As the great sage Hillel taught the skeptic: “That which is hateful to yourself, do not do unto any other person.”  When we treat others with courtesy and respect, we are exhibiting our yetzer tov, the inherent goodness with which Hashem has blessed us.

Let us resolve to live by the value of kedushah or holiness. Leviticus 19 teaches us that “You shall be holy for I, the Lord, your God, am holy.” When we emulate Hashem, we are guided by divine precepts. In our families, with others, in work, businesses and professions, let us endeavor to act with enlightened grace. Taking a few moments each day to remember that Hashem has blessed us with the gift of life can add deep meaning to our existence and our relationships.
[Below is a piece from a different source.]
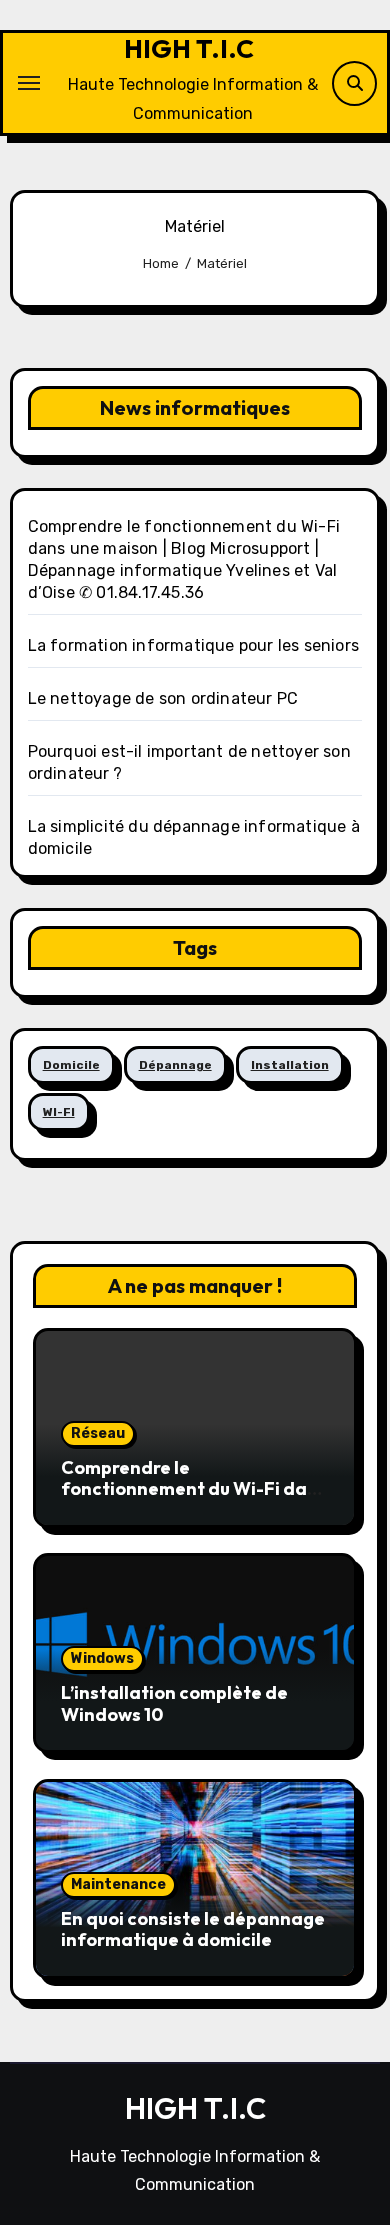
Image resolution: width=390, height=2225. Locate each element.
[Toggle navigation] (29, 83)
 To achieve kedushah, let us be mindful of performing g’milut hassadim, acts of loving-kindness. Each of us can try every day to bring kindness to others. Our words are powerful weapons. Let us use them to be kind. Our actions convey our character. Let us help others, visit the sick, feed the hungry and comprehend that, like a stone dropped in a pond, each of our actions ripples throughout the world.

Finally, an idea from Viktor Frankl, the eminent psychotherapist and Auschwitz survivor, is uplifting. Frankl, who wrote “Man’s Search for Meaning,” taught: Don’t ask what you want from life. Ask what life wants from you. Each of us is unique. Within every soul lies a unique talent or ability that can help repair the world. This is the Jewish value of tikkun olam, repairing a broken world. 

In 2022, let us endeavor to improve the world by using our lives to help others. At its essence, repairing the world is affirming the Judaic ideal of monotheism, that there is one God. Let us work together to establish Hashem’s goodness in the world in which we live. Each of us has a role to play in life’s great adventure.